"Absolute Maximum Ratings" vs "DC Characteristics" in a datasheet
homosapien
Posts: 147
Specifically pertaining to the SX micro. I have some older chips that I want to use up on a battery powered application, was hoping to use 4 AA cells for power, producing ~6 volts. The data sheet for the SX states:
17.0 ELECTRICAL CHARACTERISTICS:
17.1 Absolute Maximum Ratings - Voltage on Vdd with respect to Vss - 0v to +7.0v
17.2 DC Characteristics - Supply Voltage (Fosc 32 MHz) - min 2.7V, max 5.5V
So I'm wondering if the 6V as a supply is acceptable. Does anyone know specifically what is the difference between "Absolute Maximum Ratings" and the "maximum" in the DC Characteristics?

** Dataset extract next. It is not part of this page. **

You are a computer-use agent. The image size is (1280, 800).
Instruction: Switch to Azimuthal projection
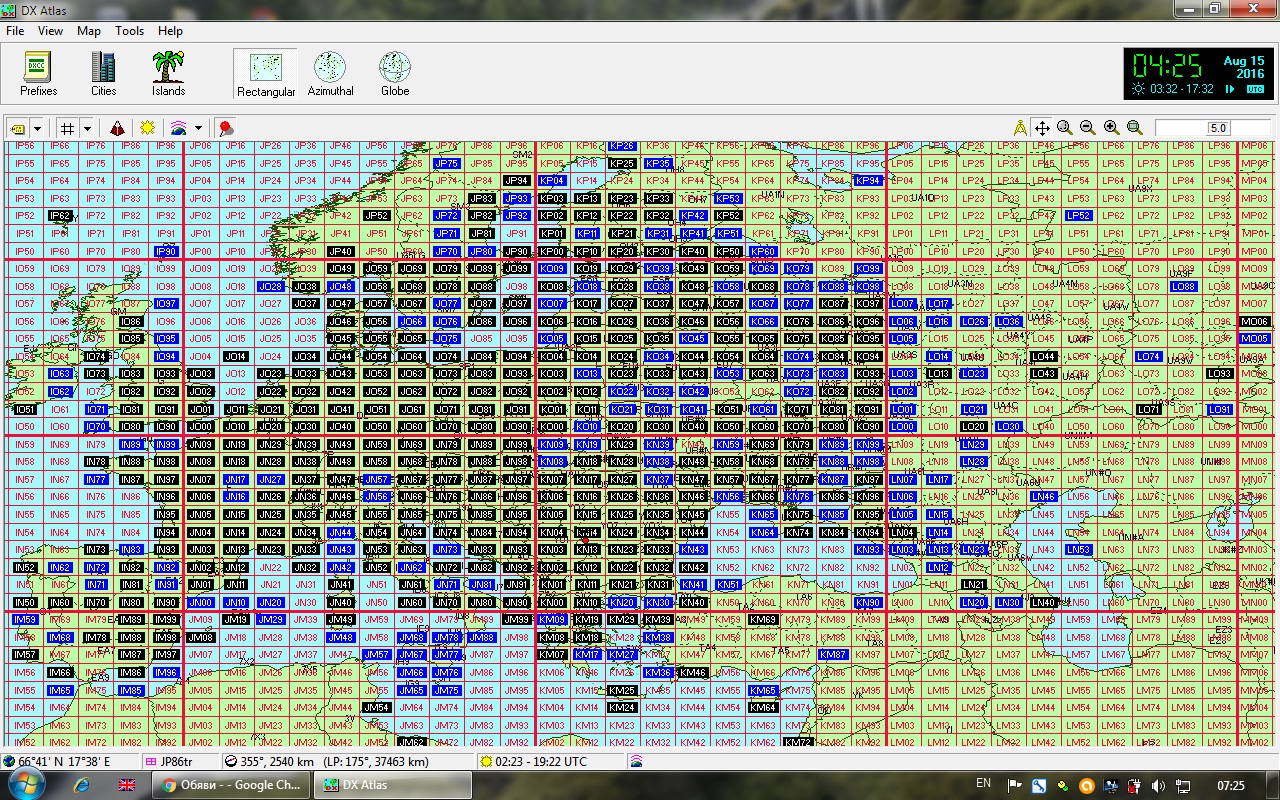click(x=330, y=74)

I could use 3 cells for 4.5V, but part of the circuit is a RF transmitter that works considerably better at the higher 6V. Since this is a battery powered application, I would like to avoid using a regulator and just run everything off the 6V.
Thanks,
Nate
17.0 ELECTRICAL CHARACTERISTICS:
17.1 Absolute Maximum Ratings - Voltage on Vdd with respect to Vss - 0v to +7.0v
17.2 DC Characteristics - Supply Voltage (Fosc 32 MHz) - min 2.7V, max 5.5V
So I'm wondering if the 6V as a supply is acceptable. Does anyone know specifically what is the difference between "Absolute Maximum Ratings" and the "maximum" in the DC Characteristics?

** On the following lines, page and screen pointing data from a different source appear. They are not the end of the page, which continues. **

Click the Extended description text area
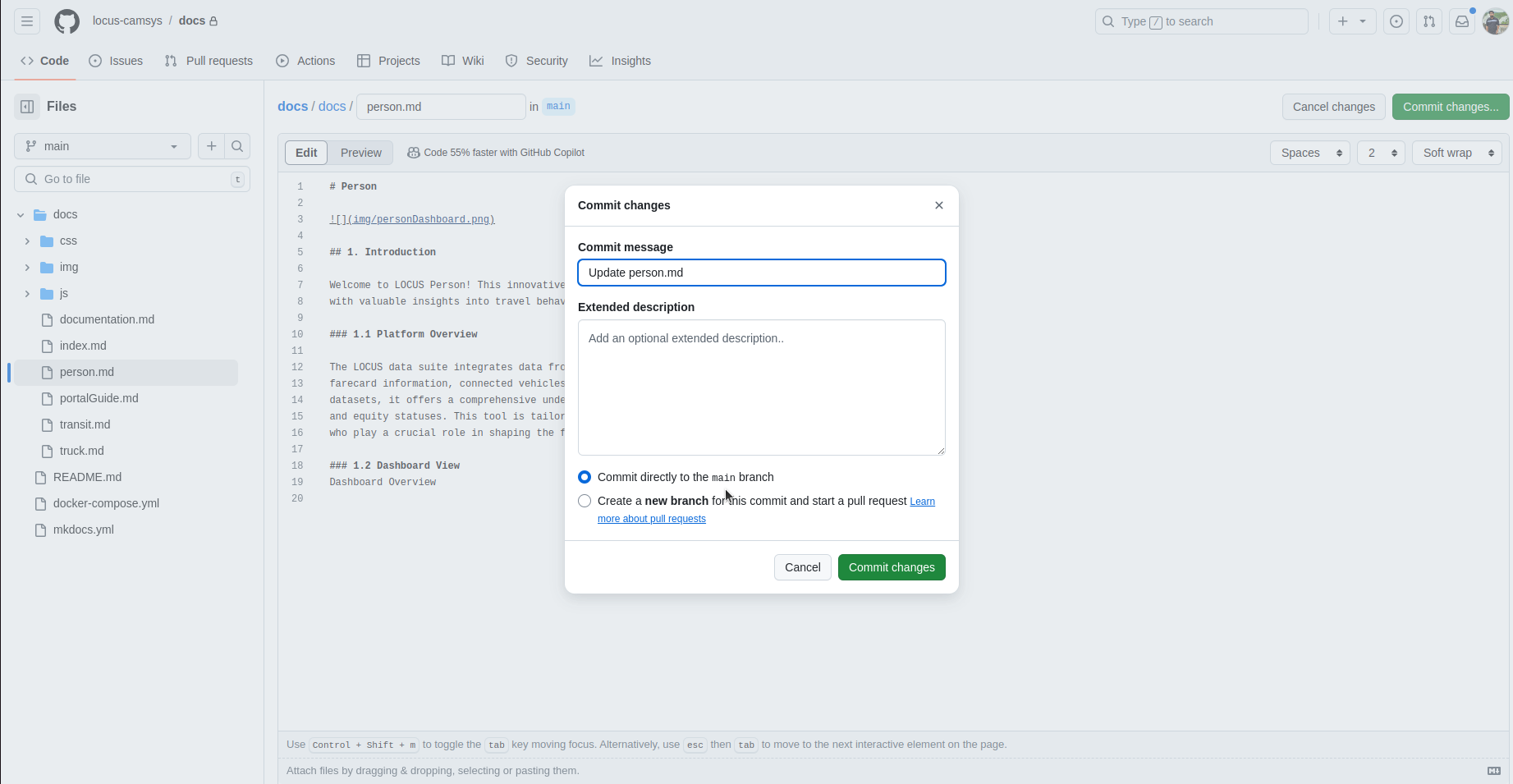This screenshot has width=1513, height=784. point(761,387)
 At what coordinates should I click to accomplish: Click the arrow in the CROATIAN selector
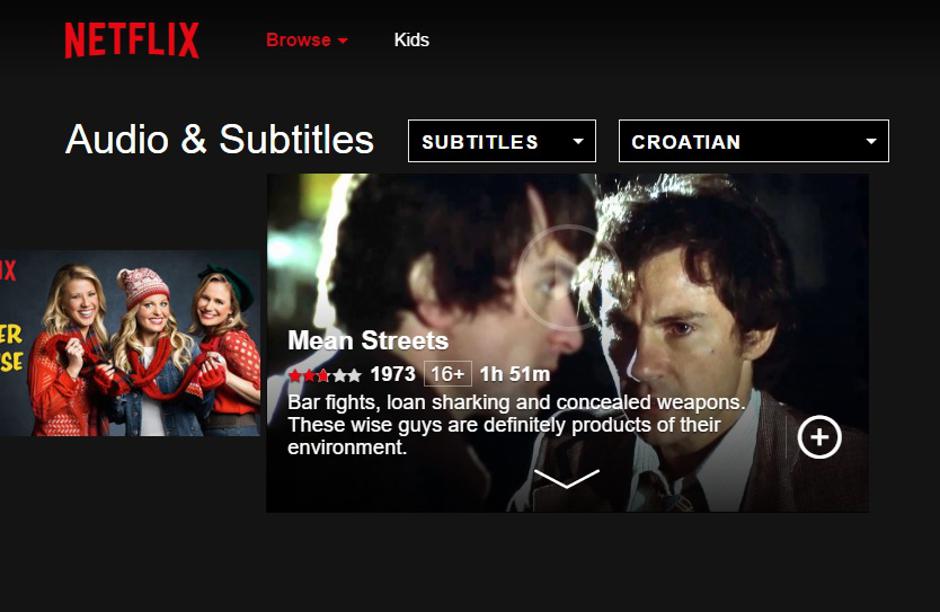tap(871, 141)
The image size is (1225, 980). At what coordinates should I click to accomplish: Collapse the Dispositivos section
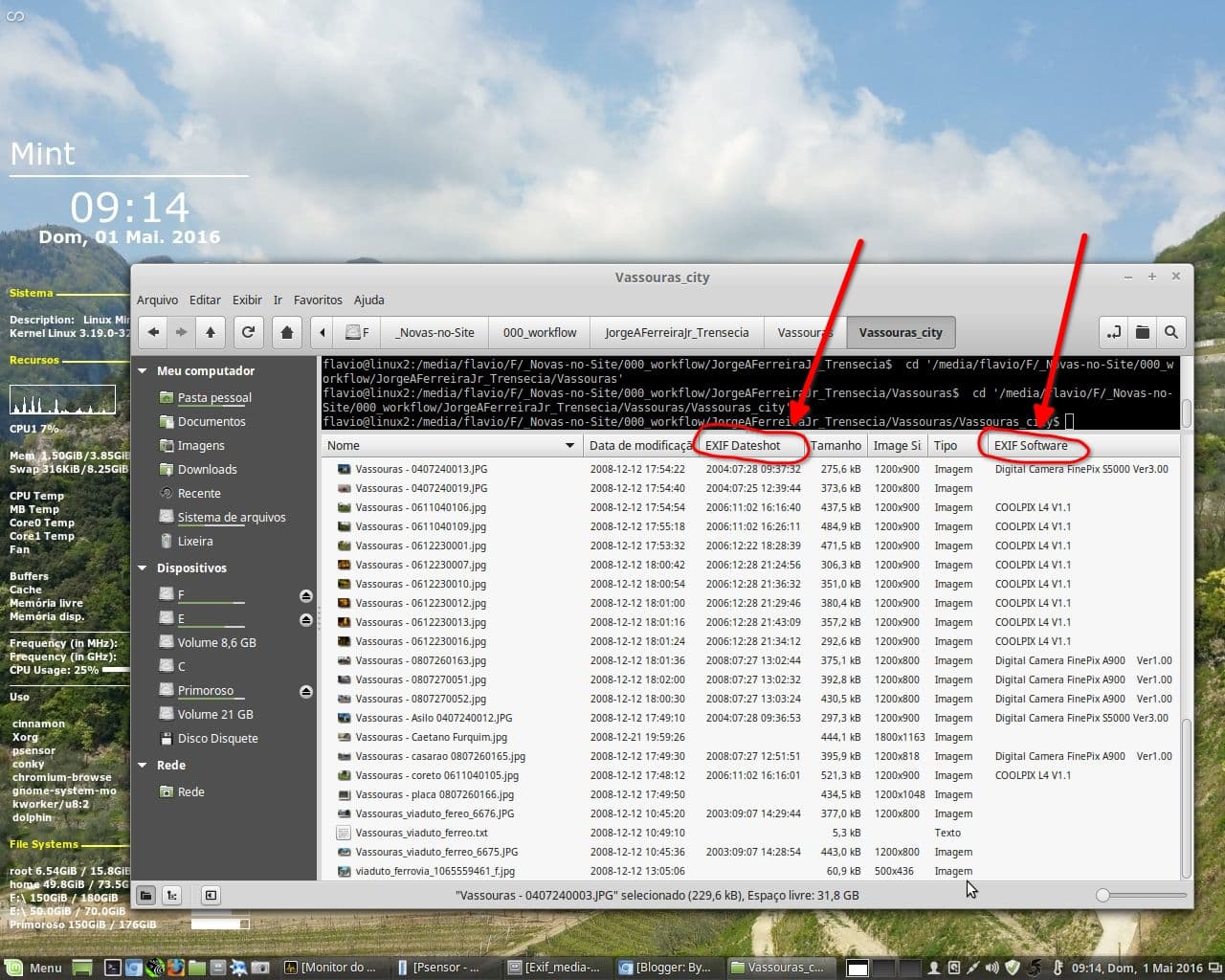pyautogui.click(x=143, y=568)
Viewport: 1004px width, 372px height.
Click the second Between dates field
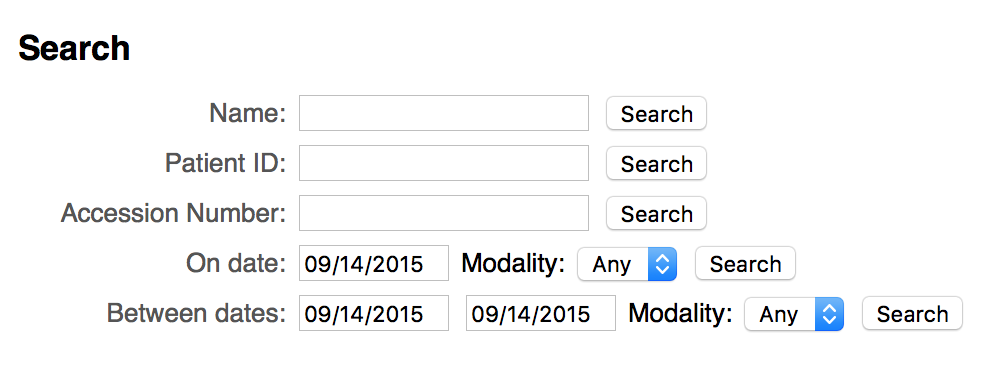tap(541, 313)
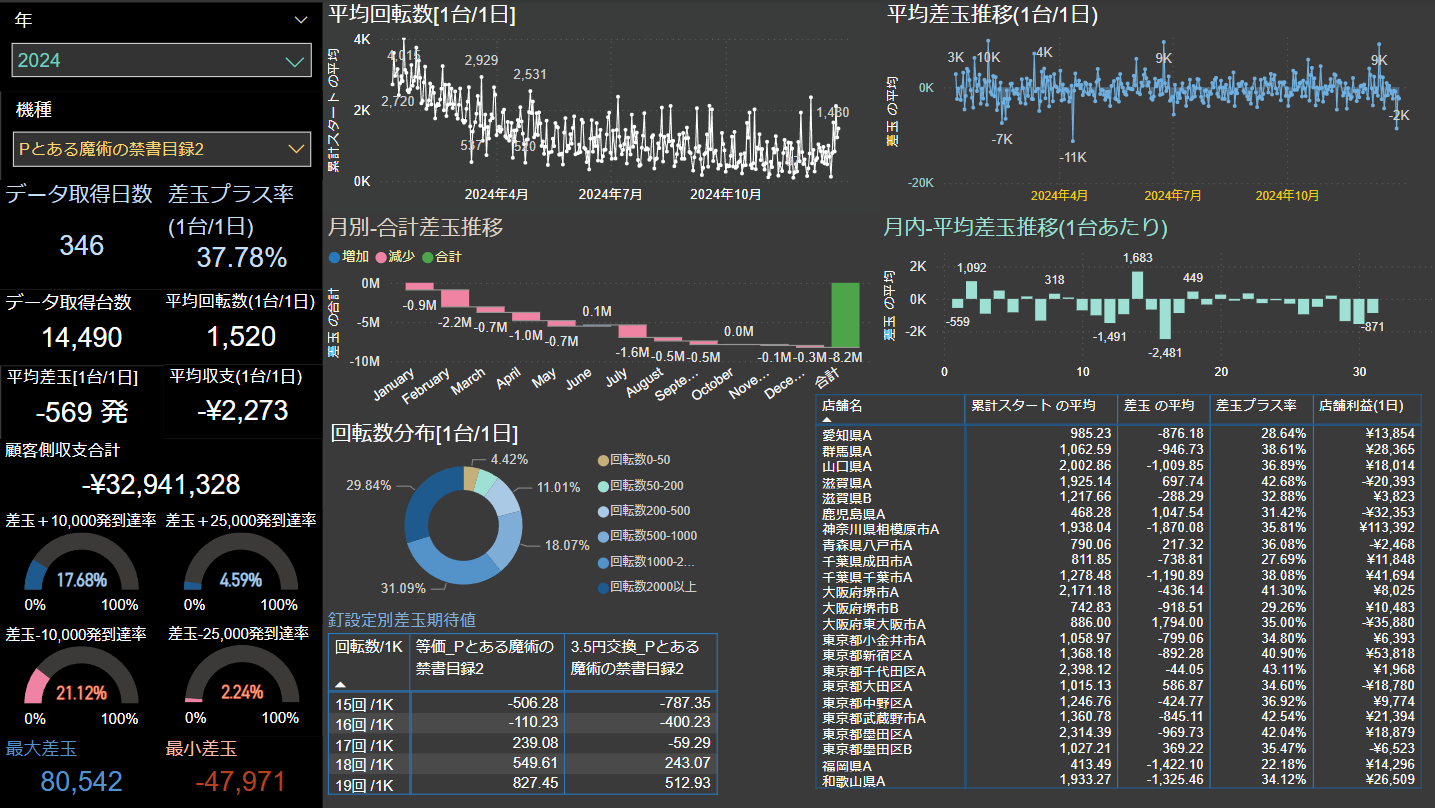1435x808 pixels.
Task: Click the sort arrow under 店舗名
Action: coord(827,421)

I could use 3 cells for 4.5V, but part of the circuit is a RF transmitter that works considerably better at the higher 6V. Since this is a battery powered application, I would like to avoid using a regulator and just run everything off the 6V.
Thanks,
Nate
Comments
-Phil
So operating mode would be a transistors changing states, while the "outside of operation mode" would be Vdd applied but no transistors changing states? Trying to imagine where the electrical breakdown would be and why one mode (operating/non-operating) would be more sensitive (to, I presume, voltage/current jumping some dielectric) than the other.
Nate
-Phil
One chip might do fine with 6.5 volts and the next one do terrible. There is a certain amount of variation in all production. The maker provides the 5.5v as a good operating design. And the 7.0 volt figure so you know when to throw out the garbage. Between is the leeway in testing, repair, and construction.

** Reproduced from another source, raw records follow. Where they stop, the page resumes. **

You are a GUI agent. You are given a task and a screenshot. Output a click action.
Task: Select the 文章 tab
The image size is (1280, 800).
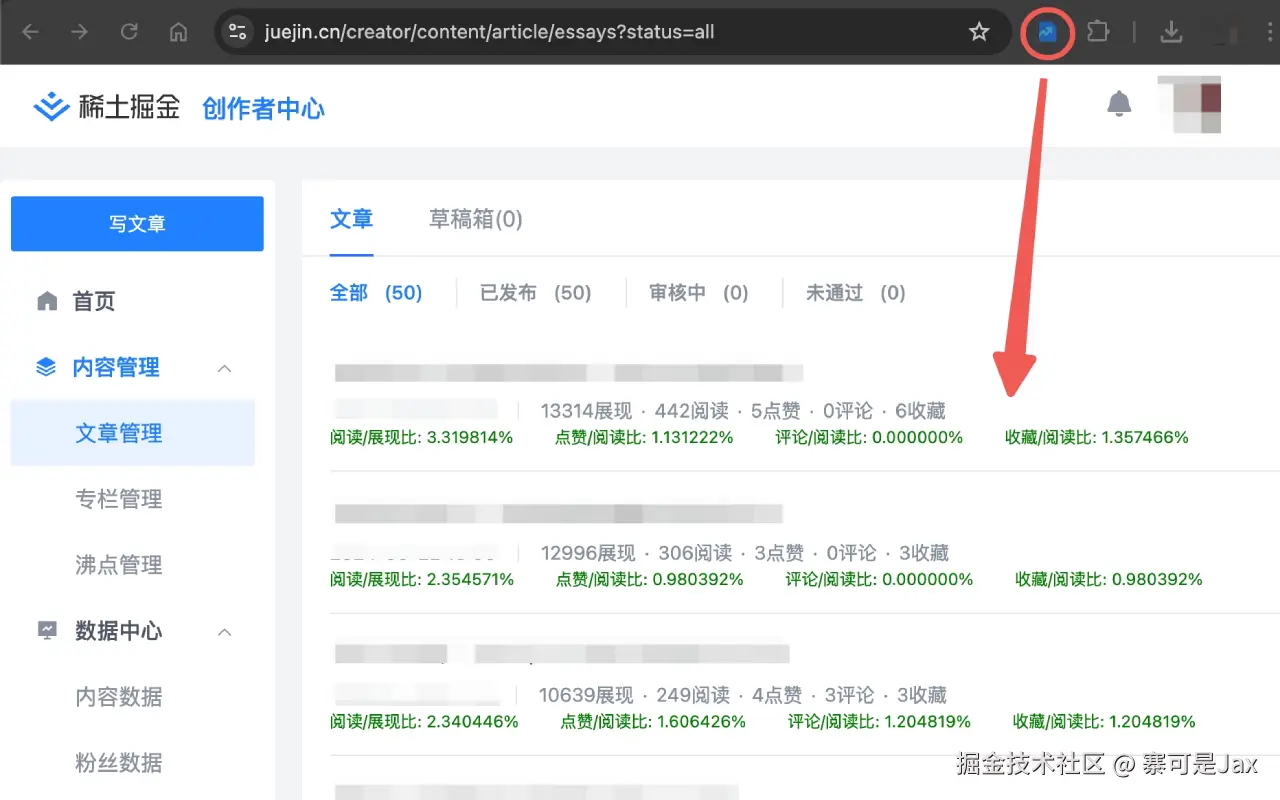(352, 219)
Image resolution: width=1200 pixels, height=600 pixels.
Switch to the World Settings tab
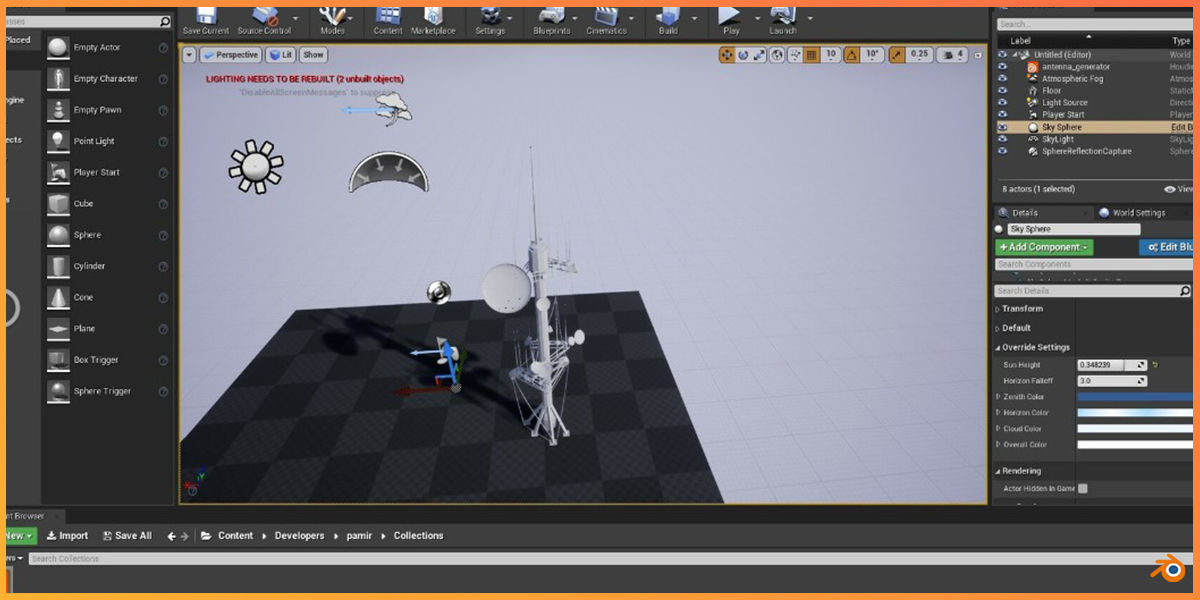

I am using the SX 'SLEEP' function to save battery power and 'wake up' about every 10 minutes to check and transmit a parameter, so I don't think there is a way to use a LDO without it running all the time (even when the SX is in the 'SLEEP' mode) and using precious power. This is a device that hopefully will only need a battery change once a year or so (ie batteries will self-discharge faster than the device actually uses them up).
Might rig something up so the SX uses 4.5V, and when needed a transistor switches the 6V to the RF module...
Nate
BTW, the diode dropping approach is very wasteful.
@Loopy: In short, it might get hotter but if you stopped the clock it wouldn't, but it would still stress the chip. So it's not about getting hotter.
Are you saying that heat is not the destructive force in a marginal over-voltage setting. From what I can understand, VxI= Watts. And the watts are either passed down the line in useful work, or kept within the chip to cause heat.
In the Absolute Maximum Ratings is usually a 'watt' limit for the chip. The smaller SMDs seem to have lower limits which implies they can't dump heat as easily due to size.
Heat can be a destructive force at normal operating voltage but even if you didn't clock the chip so that it would draw hardly any current you could still "fry" it from overvoltage. So to "fry" just refers to the fact that it's been done, it's had it. Take for example a 5.1V zener diode which as we know "breakdowns" or conducts when too much voltage is applied but it doesn't fry it because normally the current is limited. All devices have a breakdown voltage, even a normal diode, it's just that zeners are doped until they behave like a very low voltage breakdown diode. Overvoltage on a Prop pin doesn't fry it either as long as it is suitably current limit too whereas you can't really current limit the supply voltage and make it useful at the same time.
There is a watt limit to chips too but this is a different parameter altogether and happens when you are clocking it too fast and/or driving relatively heavy loads etc. Bear in mind too that while the package has this watt rating you can still develop hotspots in the device leading to destruction without exceeded this watt rating.